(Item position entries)
□ □ □ □ □ □ □

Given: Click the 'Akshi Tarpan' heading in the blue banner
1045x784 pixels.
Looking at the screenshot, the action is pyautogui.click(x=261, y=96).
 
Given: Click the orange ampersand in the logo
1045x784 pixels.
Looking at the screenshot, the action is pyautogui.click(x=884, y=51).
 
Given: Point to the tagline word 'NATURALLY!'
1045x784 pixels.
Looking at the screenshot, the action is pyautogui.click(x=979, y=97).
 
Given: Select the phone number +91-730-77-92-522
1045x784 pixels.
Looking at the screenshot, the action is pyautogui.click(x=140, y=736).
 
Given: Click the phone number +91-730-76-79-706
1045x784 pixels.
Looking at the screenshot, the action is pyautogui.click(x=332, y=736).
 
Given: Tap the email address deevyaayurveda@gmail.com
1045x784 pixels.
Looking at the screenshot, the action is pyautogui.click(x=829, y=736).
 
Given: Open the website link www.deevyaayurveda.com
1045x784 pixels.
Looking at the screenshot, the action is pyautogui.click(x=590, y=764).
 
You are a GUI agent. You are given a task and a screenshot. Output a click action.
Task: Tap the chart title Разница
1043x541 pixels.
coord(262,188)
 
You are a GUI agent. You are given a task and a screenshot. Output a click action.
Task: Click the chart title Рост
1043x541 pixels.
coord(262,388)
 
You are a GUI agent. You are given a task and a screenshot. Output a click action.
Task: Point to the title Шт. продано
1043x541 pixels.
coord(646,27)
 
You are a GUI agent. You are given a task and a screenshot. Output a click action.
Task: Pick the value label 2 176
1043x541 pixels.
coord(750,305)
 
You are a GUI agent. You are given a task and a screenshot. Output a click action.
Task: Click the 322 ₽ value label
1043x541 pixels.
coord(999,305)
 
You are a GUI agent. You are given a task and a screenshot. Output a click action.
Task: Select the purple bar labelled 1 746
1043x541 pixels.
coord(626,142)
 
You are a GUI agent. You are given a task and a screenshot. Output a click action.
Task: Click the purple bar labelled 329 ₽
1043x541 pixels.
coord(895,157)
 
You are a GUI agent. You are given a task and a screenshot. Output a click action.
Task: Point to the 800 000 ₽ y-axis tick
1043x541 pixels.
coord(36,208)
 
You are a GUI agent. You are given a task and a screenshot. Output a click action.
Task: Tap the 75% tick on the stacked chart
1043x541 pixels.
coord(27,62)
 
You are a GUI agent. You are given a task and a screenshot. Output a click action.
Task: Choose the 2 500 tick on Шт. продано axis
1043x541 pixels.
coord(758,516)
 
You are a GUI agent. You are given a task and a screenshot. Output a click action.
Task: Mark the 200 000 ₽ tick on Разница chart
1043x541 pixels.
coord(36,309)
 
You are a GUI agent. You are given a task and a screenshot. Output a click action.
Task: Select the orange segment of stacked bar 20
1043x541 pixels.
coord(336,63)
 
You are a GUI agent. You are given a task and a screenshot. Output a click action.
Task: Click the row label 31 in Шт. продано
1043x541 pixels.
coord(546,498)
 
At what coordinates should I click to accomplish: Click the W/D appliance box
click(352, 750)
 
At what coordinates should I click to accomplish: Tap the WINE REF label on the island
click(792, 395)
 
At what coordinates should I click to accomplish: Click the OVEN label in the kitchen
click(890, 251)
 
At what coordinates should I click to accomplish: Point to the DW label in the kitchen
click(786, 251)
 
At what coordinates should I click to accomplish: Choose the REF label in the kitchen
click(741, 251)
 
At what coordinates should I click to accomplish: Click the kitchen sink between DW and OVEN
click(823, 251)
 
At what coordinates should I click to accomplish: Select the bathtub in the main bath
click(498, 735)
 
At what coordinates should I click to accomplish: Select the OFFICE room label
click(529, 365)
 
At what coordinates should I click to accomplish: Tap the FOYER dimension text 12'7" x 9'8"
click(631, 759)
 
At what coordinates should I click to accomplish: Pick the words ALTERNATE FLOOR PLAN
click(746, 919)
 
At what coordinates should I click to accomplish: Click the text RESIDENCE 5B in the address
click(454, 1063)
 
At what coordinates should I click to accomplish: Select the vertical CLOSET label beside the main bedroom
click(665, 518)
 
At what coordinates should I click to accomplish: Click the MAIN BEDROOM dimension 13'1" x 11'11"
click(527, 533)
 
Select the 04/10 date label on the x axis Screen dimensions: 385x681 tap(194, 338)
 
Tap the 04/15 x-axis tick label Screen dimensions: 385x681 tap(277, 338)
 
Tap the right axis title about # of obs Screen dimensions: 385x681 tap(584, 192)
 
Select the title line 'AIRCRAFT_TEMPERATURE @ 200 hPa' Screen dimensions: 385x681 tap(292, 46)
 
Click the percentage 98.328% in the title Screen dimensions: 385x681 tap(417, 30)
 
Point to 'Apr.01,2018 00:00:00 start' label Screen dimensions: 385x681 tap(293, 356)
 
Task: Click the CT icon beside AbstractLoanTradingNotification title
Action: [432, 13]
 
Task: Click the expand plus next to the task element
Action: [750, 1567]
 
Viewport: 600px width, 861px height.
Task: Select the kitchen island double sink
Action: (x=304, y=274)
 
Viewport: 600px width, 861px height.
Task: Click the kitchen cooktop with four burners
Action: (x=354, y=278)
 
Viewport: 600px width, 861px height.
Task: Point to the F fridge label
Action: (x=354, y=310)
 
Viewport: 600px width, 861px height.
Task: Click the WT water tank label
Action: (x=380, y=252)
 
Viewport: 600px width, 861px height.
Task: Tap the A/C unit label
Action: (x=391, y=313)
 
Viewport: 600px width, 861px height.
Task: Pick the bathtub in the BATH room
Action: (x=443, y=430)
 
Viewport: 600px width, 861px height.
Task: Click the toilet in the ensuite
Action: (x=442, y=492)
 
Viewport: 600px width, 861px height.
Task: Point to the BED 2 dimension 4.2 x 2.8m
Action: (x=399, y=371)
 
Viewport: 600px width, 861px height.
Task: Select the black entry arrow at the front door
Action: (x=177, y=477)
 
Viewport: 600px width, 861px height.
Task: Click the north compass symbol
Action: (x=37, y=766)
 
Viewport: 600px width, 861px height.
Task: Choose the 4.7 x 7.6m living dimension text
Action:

□ □ □ □ □ □ □

> _GIVEN TASK_
Reproduce the lines verbatim, from the first line of the records up to and including the line containing "coord(999,305)".

> _RESULT_
Given: Click the 'Akshi Tarpan' heading in the blue banner
1045x784 pixels.
Looking at the screenshot, the action is pyautogui.click(x=261, y=96).
 
Given: Click the orange ampersand in the logo
1045x784 pixels.
Looking at the screenshot, the action is pyautogui.click(x=884, y=51).
 
Given: Point to the tagline word 'NATURALLY!'
1045x784 pixels.
Looking at the screenshot, the action is pyautogui.click(x=979, y=97).
 
Given: Select the phone number +91-730-77-92-522
1045x784 pixels.
Looking at the screenshot, the action is pyautogui.click(x=140, y=736).
 
Given: Click the phone number +91-730-76-79-706
1045x784 pixels.
Looking at the screenshot, the action is pyautogui.click(x=332, y=736).
 
Given: Tap the email address deevyaayurveda@gmail.com
1045x784 pixels.
Looking at the screenshot, the action is pyautogui.click(x=829, y=736).
 
Given: Open the website link www.deevyaayurveda.com
1045x784 pixels.
Looking at the screenshot, the action is pyautogui.click(x=590, y=764).
 
You are a GUI agent. You are given a task and a screenshot. Output a click action.
Task: Tap the chart title Разница
1043x541 pixels.
coord(262,188)
 
You are a GUI agent. You are given a task and a screenshot. Output a click action.
Task: Click the chart title Рост
1043x541 pixels.
coord(262,388)
 
You are a GUI agent. You are given a task and a screenshot. Output a click action.
Task: Point to the title Шт. продано
1043x541 pixels.
coord(646,27)
 
You are a GUI agent. You are given a task and a screenshot. Output a click action.
Task: Pick the value label 2 176
1043x541 pixels.
coord(750,305)
 
You are a GUI agent. You are given a task and a screenshot. Output a click action.
Task: Click the 322 ₽ value label
1043x541 pixels.
coord(999,305)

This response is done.